**WHAT TO DO**: Print verbatim the lines from the beginning of the entries through the line containing "You are a computer-use", both ends included. Pictures should be left out.

-- Opening Marker --

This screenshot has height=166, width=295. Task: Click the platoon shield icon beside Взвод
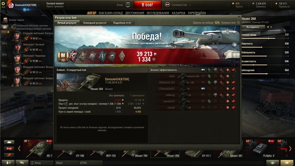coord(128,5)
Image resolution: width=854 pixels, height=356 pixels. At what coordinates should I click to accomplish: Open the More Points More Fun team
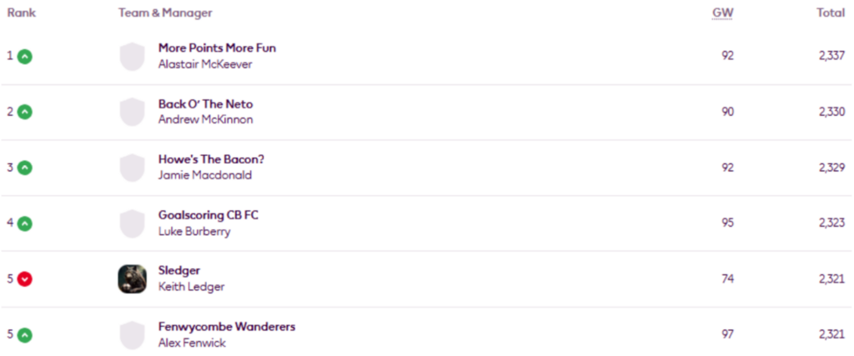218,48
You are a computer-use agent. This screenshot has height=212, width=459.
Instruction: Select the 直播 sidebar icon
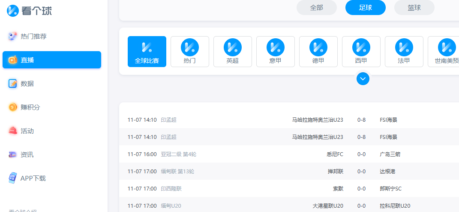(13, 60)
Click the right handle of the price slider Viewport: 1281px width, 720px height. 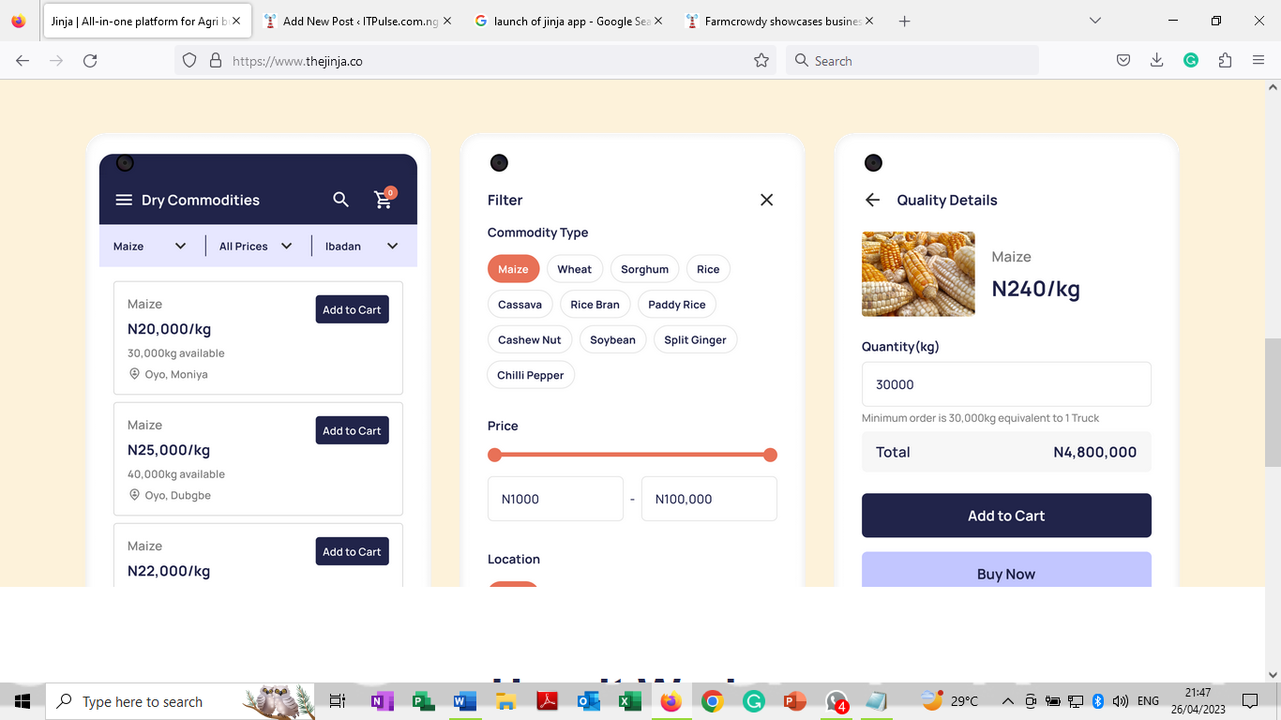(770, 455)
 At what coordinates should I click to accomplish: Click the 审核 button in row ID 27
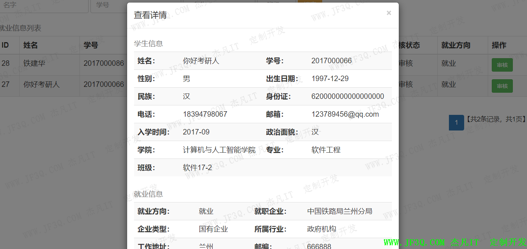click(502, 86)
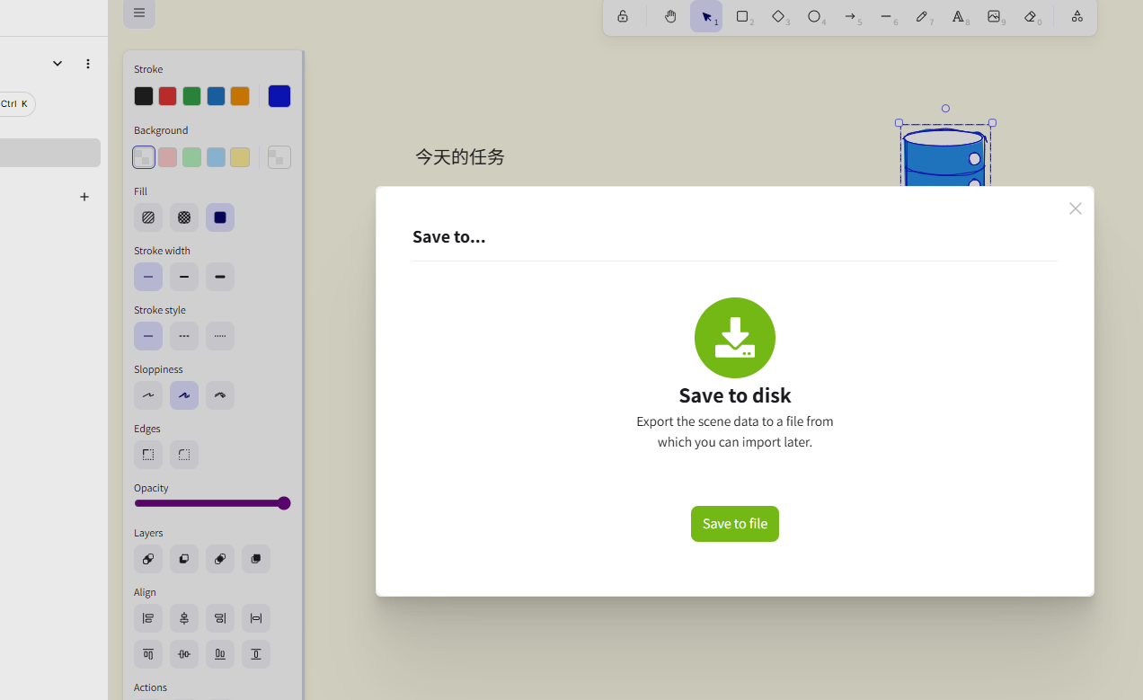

-- Closing Marker --

**RESPONSE**:
This screenshot has height=166, width=295. Task: Click the platoon shield icon beside Взвод
coord(128,5)
Image resolution: width=854 pixels, height=356 pixels. At what coordinates should I click to accomplish: Open the More Points More Fun team
218,48
You are a computer-use agent. This screenshot has height=212, width=459.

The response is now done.